### [EXERCISE PROMPT]
The answer must be an exact copy of the lines from the one containing "Image resolution: width=741" through the end of the records, with the pictures left out.

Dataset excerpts
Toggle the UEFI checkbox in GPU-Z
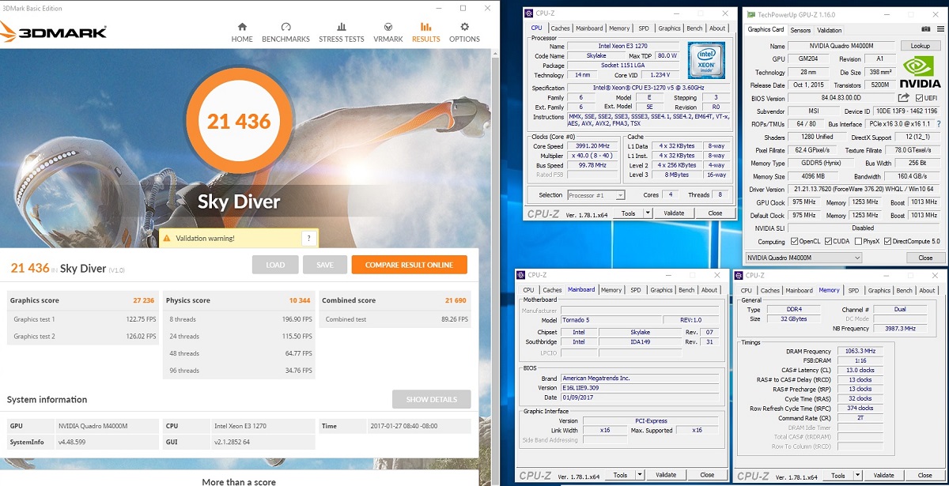The image size is (949, 486). point(919,98)
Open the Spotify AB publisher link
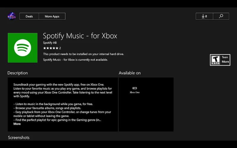 [x=50, y=43]
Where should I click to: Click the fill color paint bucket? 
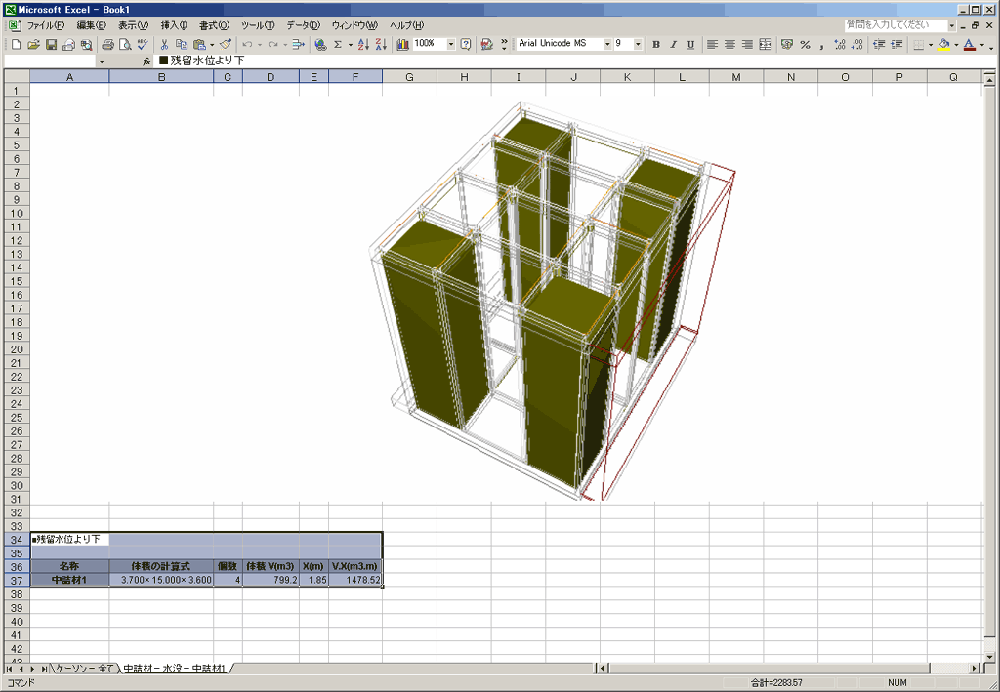point(943,44)
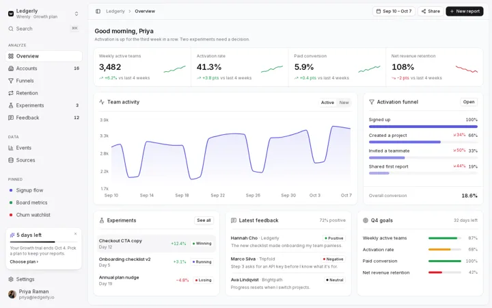Click the Feedback message icon
The width and height of the screenshot is (492, 308).
coord(11,118)
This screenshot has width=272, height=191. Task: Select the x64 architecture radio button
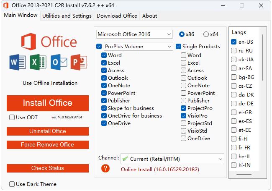(x=206, y=34)
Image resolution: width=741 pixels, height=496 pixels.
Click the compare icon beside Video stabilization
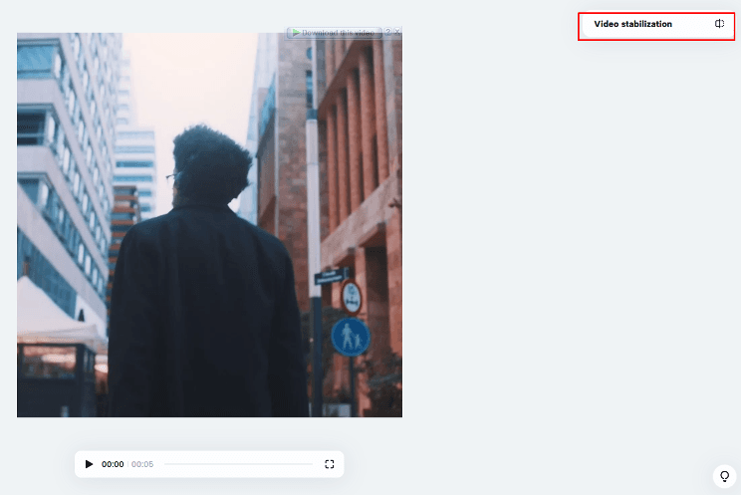(719, 24)
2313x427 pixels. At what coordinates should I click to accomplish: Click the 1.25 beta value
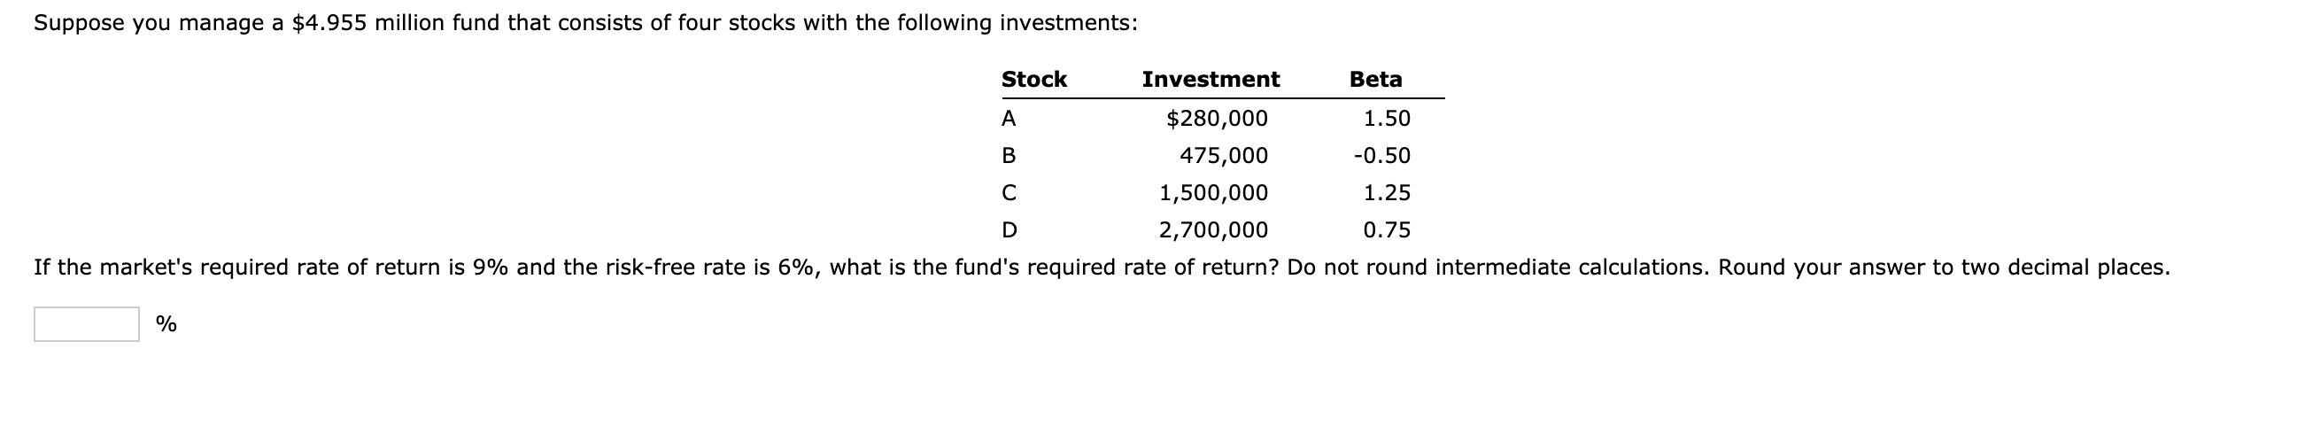(1386, 193)
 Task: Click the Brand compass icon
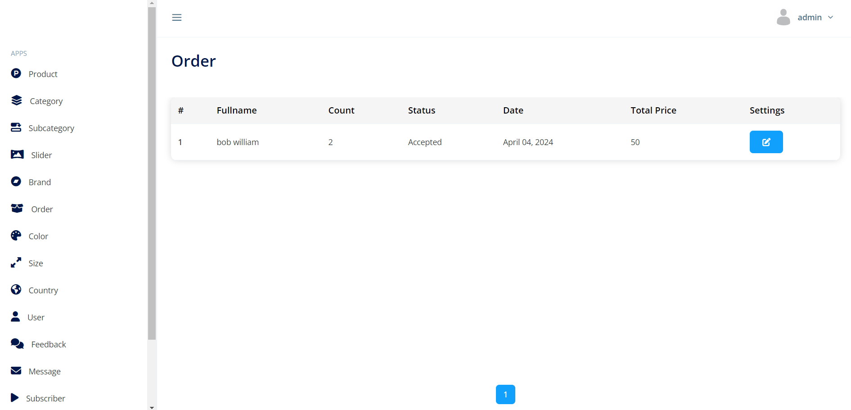pos(16,182)
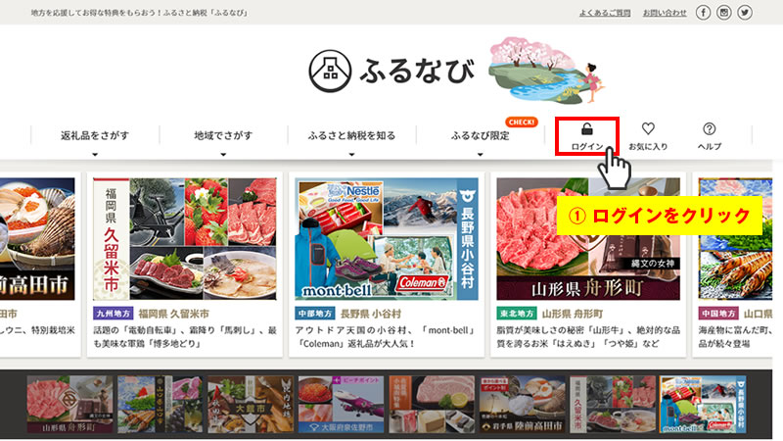
Task: Click the ヘルプ question mark icon
Action: coord(709,129)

### [WRITTEN RESPONSE]
Image resolution: width=741 pixels, height=496 pixels.
Click the compare icon beside Video stabilization
(719, 24)
2313x427 pixels. At what coordinates should I click to accomplish: Click the 1.25 beta value
(1386, 193)
 Task: Click the Brand compass icon
pos(16,182)
Task: Click the ヘルプ question mark icon
Action: coord(709,129)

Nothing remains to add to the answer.